BEGIN Working data
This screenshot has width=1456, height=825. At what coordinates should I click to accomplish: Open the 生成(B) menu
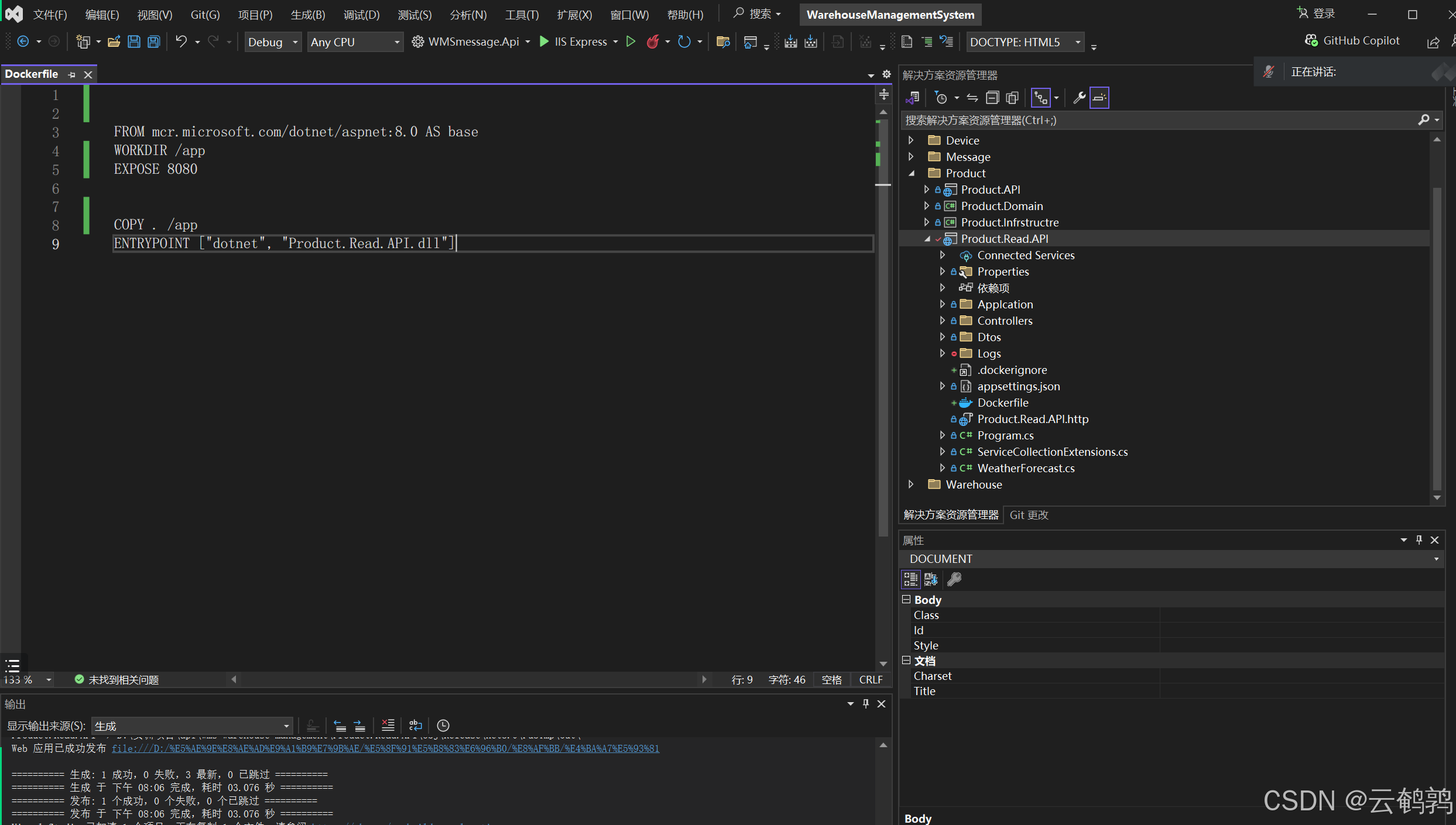point(308,15)
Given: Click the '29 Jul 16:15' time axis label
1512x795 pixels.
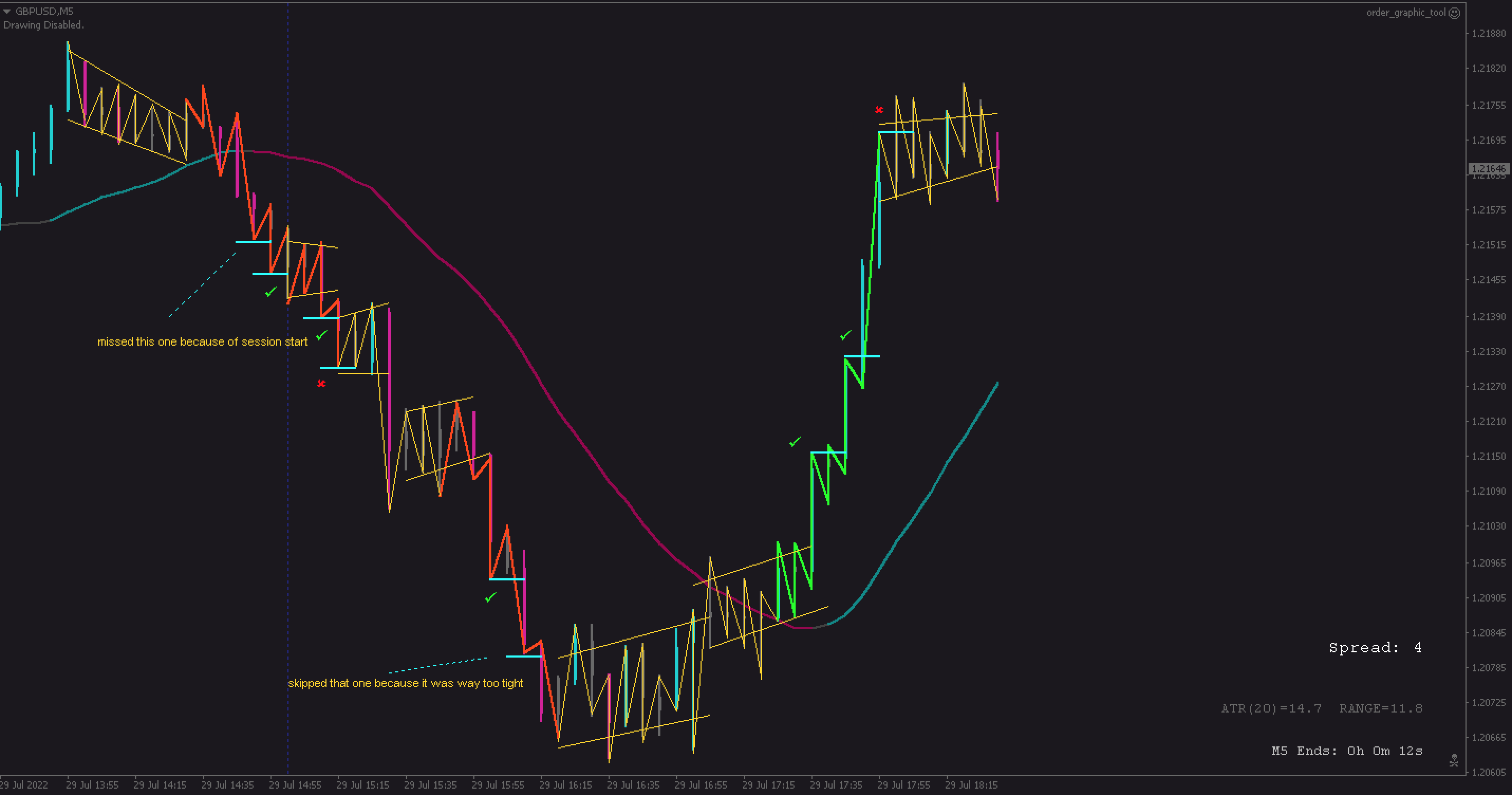Looking at the screenshot, I should (x=565, y=785).
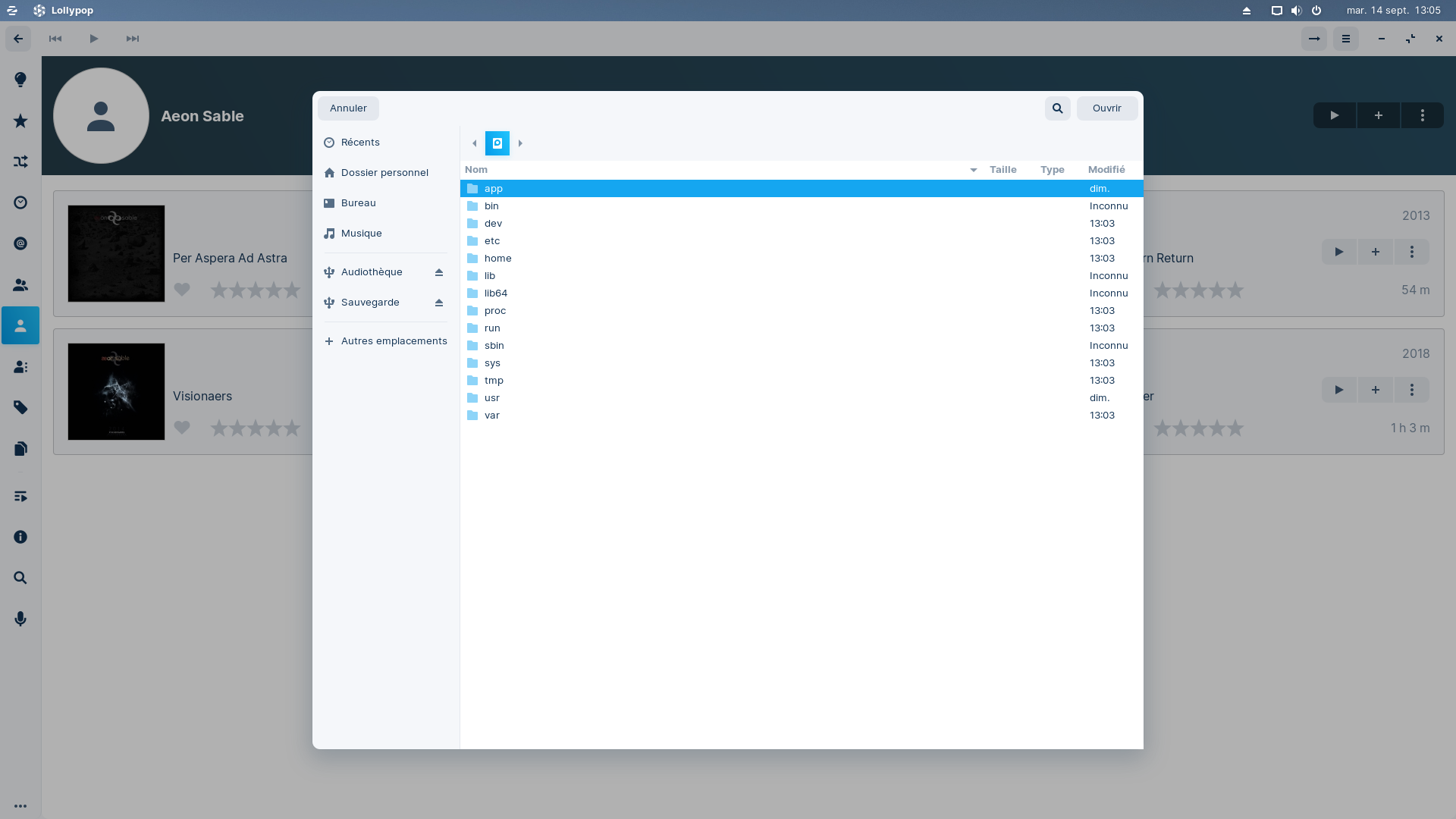The image size is (1456, 819).
Task: Select Récents in places sidebar
Action: pyautogui.click(x=360, y=143)
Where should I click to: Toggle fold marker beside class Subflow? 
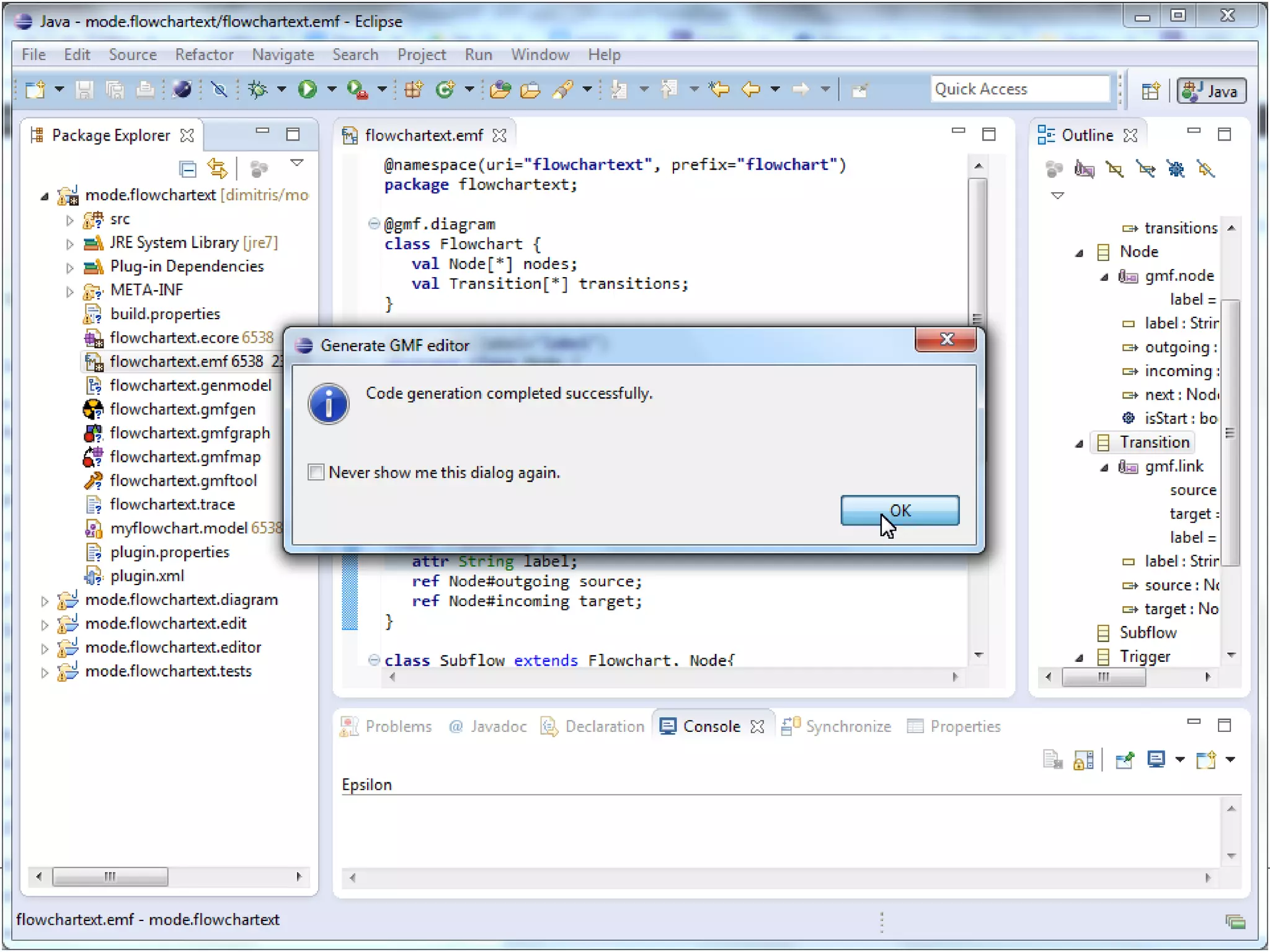(373, 660)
END Working data
Wherever an image appears in the data, omit it and repeat everything else exactly.

Reply to the exercise:
This screenshot has width=1456, height=825. At what coordinates should I click to accomplish: Open the 生成(B) menu
point(308,15)
Given: Click the '29 Jul 16:15' time axis label
1512x795 pixels.
Looking at the screenshot, I should (x=565, y=785).
The image size is (1456, 819).
Task: Select Récents in places sidebar
Action: pyautogui.click(x=360, y=143)
Where should I click to: Toggle fold marker beside class Subflow? 
(373, 660)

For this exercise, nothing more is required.